Of the entries below, return exactly those lines that fall between the one containing "You are a computer-use agent. Image" and the one containing "Instruction: Click the", the two end lines included.

***** PROVIDED ENTRIES *****

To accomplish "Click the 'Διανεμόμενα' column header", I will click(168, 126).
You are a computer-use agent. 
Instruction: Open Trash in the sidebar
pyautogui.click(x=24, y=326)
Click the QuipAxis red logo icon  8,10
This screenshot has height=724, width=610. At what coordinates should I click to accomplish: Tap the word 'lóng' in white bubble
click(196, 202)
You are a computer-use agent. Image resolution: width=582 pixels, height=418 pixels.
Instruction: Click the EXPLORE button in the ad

*****
***** PROVIDED ENTRIES *****

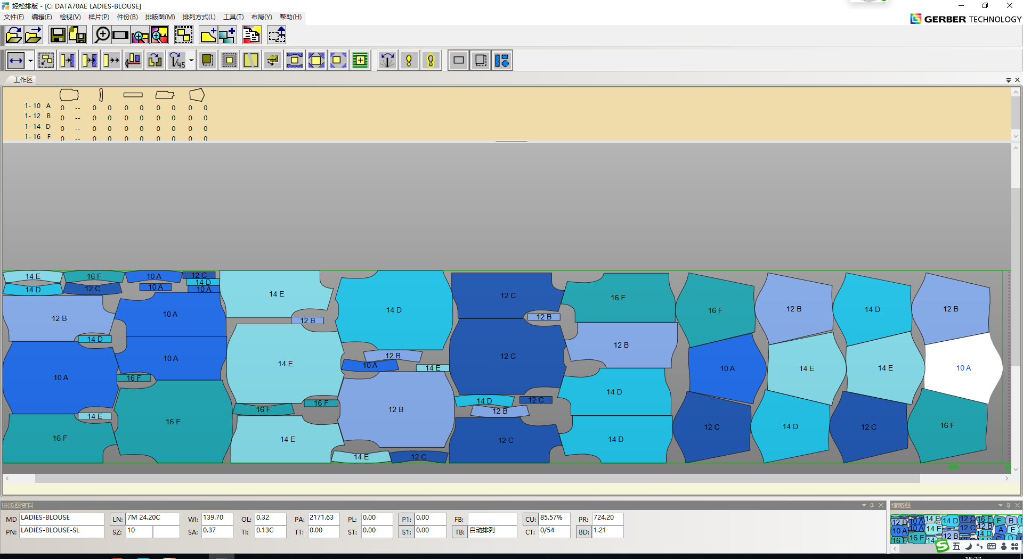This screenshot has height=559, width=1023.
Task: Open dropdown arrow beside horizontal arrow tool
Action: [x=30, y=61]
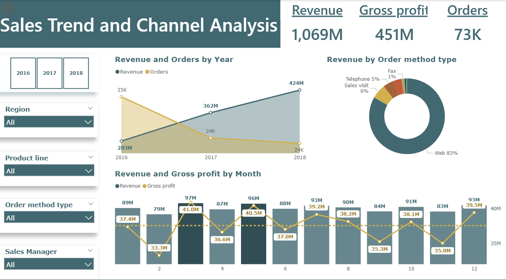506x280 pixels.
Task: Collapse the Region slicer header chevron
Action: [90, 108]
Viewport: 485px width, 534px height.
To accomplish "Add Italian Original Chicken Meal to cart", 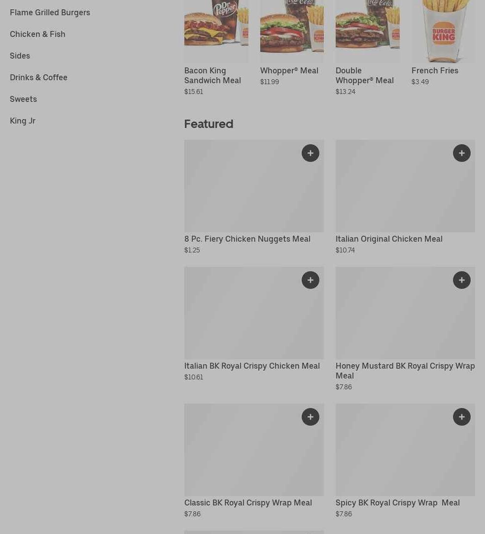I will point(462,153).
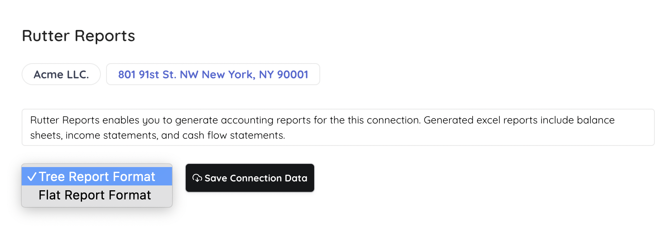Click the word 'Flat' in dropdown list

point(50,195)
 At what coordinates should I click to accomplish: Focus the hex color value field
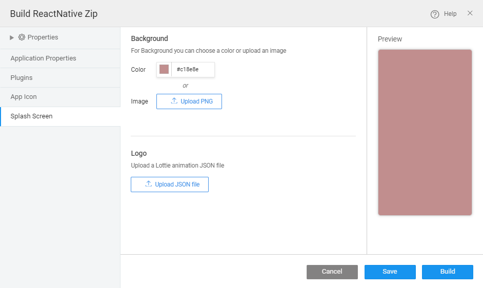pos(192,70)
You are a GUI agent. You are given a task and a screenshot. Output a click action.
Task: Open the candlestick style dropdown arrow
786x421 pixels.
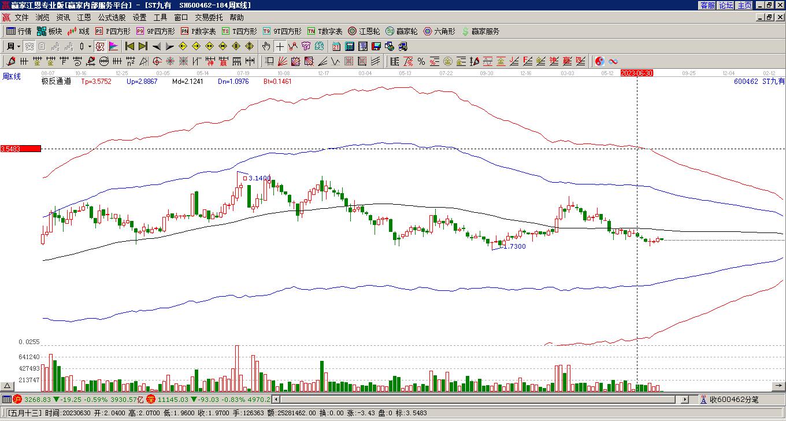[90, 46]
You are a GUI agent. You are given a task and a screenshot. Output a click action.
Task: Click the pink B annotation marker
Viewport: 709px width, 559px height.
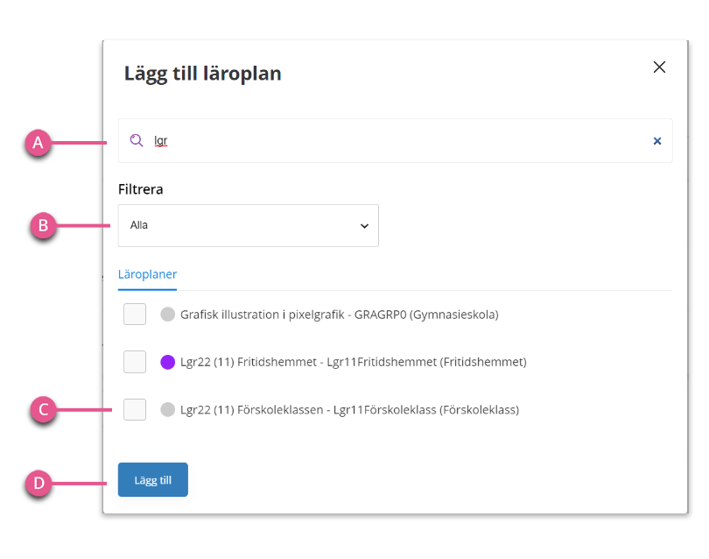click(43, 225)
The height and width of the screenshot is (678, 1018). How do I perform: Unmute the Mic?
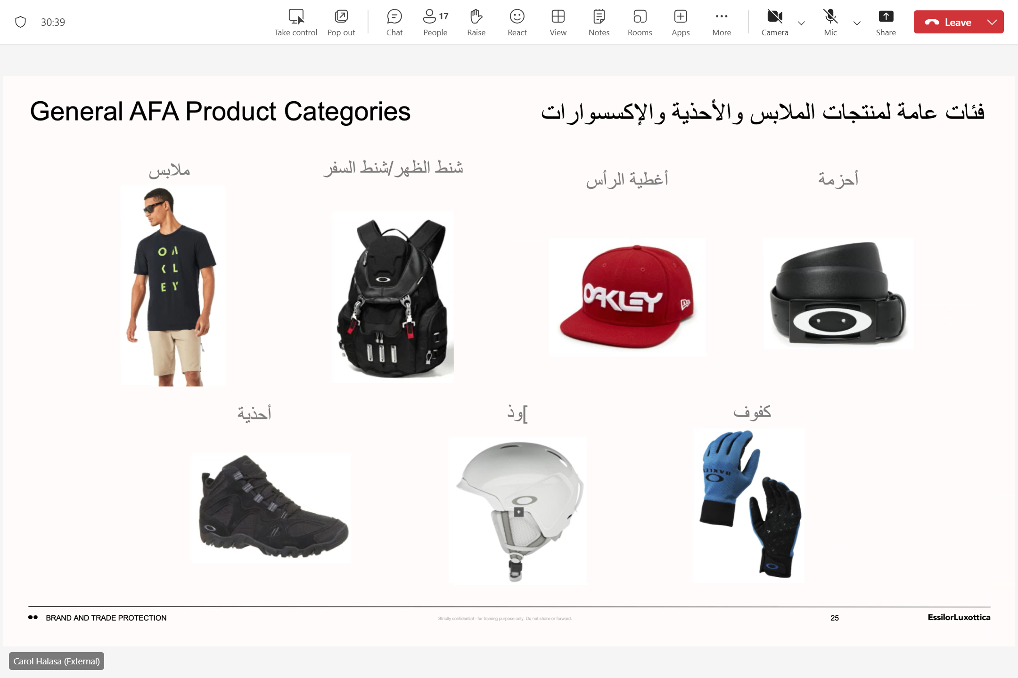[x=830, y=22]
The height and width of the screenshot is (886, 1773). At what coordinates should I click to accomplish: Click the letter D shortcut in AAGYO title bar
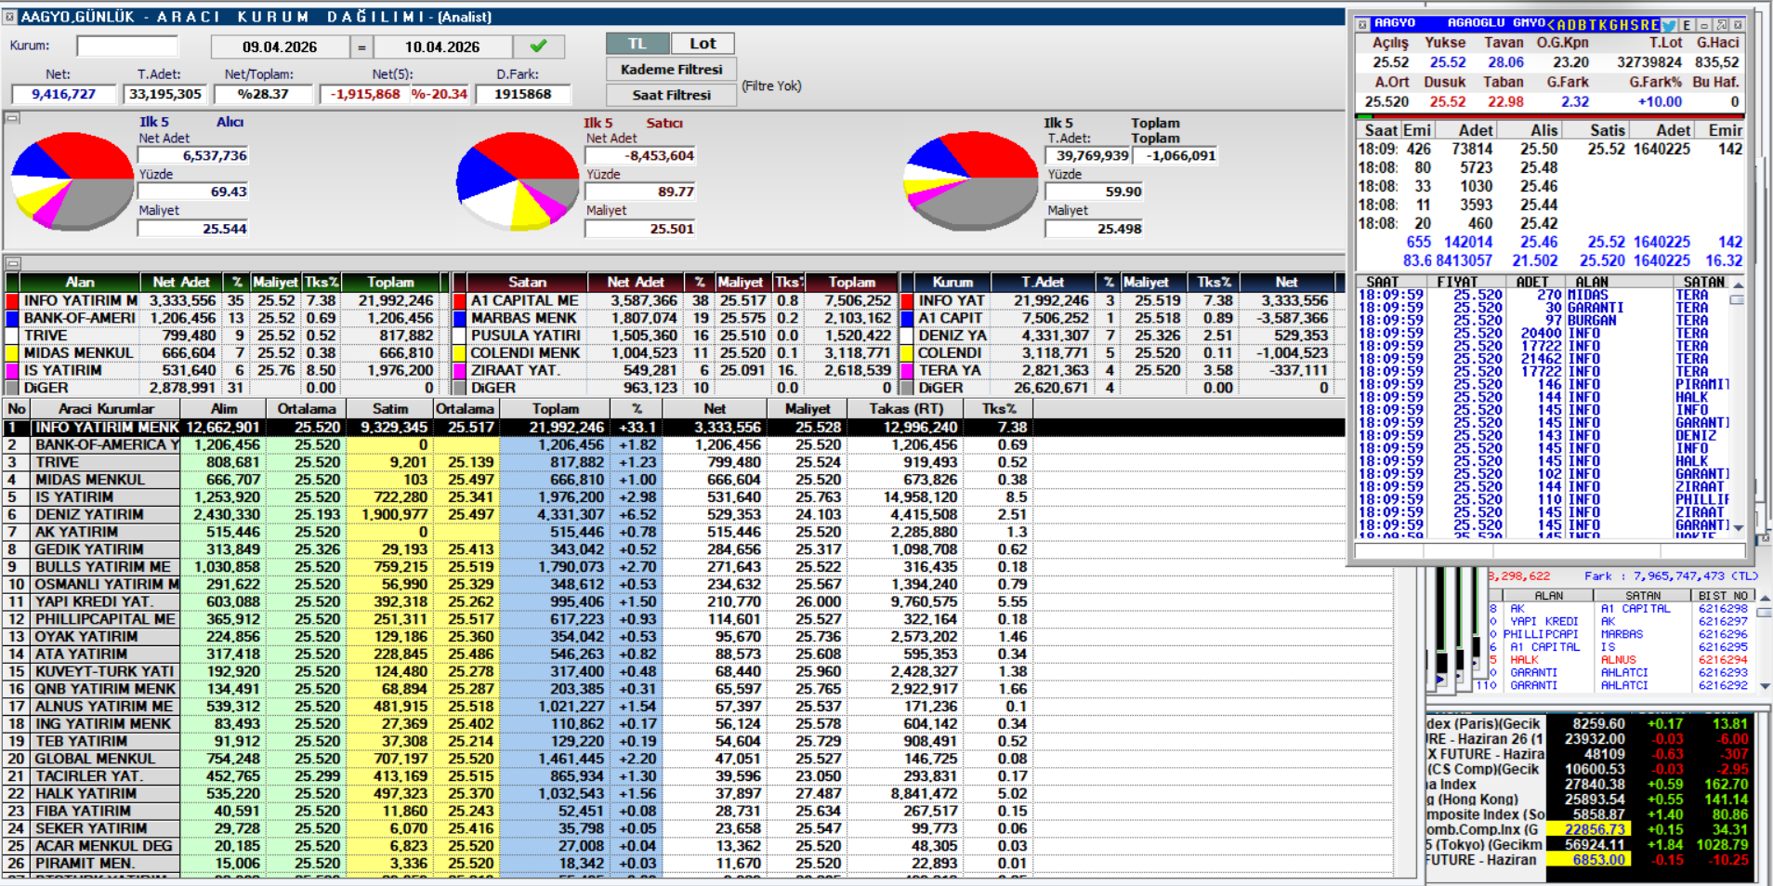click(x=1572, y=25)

*****

## WRITTEN RESPONSE
You are a computer-use agent. Image resolution: width=582 pixels, height=418 pixels.
Instruction: Click the EXPLORE button in the ad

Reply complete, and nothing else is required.